**ARBEITSAUFTRÄGE**:
1. Welcher Server wird im Forenthread über @Autowired als Beispiel dafür genannt, wer das Servlet instanziiert?
2. Bitte gib aus dem Forenthread über @Autowired die Stelle zwischen „Habs befürchtet, ich“ und „Spring- Container deklarieren!!??“ einschließlich dieser beiden Stellen wortgetreu wieder.

**BEREITGESTELLTER TEXT**:
# Spring Autowired



## MQue (7. Okt 2009)

Hallo,

hätte noch eine (wahrscheinlich einfache) Frage zu @Autowired, und zwar kann man die Annotation @Autowired nur in einer Klasse benutzen, welche selbst im Spring- Container als bean definiert und deklariert wurde (hört sich jetzt während des schreibens ziemlich logisch an, bin mir aber nicht sicher), also:

In einer Klasse (in meinem Fall einem Servlet), welche nicht als bean für den Spring- Container deklariert wurde (was ja auch nicht geht, da es sich um ein Servlet handelt und dieses vom z.B.: Tomcat instaniert wird), kann man auch kein @Autowired benutzen.

Sehe ich das richtig so? 
lg


----------



## mvitz (7. Okt 2009)

Kurz und knapp: Ja 

Wie du bereits sagtest, kann Spring natürlich nur Spring Beans injecten, wenn auch das Objekt, in das injeziert werden soll von Spring gemanaged wird.


----------



## MQue (7. Okt 2009)

habi55 hat gesagt.:


> Kurz und knapp: Ja
> 
> Wie du bereits sagtest, kann Spring natürlich nur Spring Beans injecten, wenn auch das Objekt, in das injeziert werden soll von Spring gemanaged wird.



Habs befürchtet, ich brauche nämlich in meinem Servlet eine Instanz auf eine bean, wie kann man das am Besten machen, 
Gibt es eine Möglichkeit, aus einem Servlet heraus mittels Spring auf eine Instanze einer Klasse zuzugreifen, welche als bean im Spring- Container deklariert wurde?
Ich kann ja das Servlet nicht als bean im Spring- Container deklarieren!!??

Vielen Dank,
lg


----------



## byte (7. Okt 2009)

**DATENSATZAUSZUG**:

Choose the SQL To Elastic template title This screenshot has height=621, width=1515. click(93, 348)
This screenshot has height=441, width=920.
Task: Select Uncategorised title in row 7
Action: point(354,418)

**LÖSUNGEN JE AUFGABE**:
1. Tomcat.

2.
Habs befürchtet, ich brauche nämlich in meinem Servlet eine Instanz auf eine bean, wie kann man das am Besten machen, 
Gibt es eine Möglichkeit, aus einem Servlet heraus mittels Spring auf eine Instanze einer Klasse zuzugreifen, welche als bean im Spring- Container deklariert wurde?
Ich kann ja das Servlet nicht als bean im Spring- Container deklarieren!!??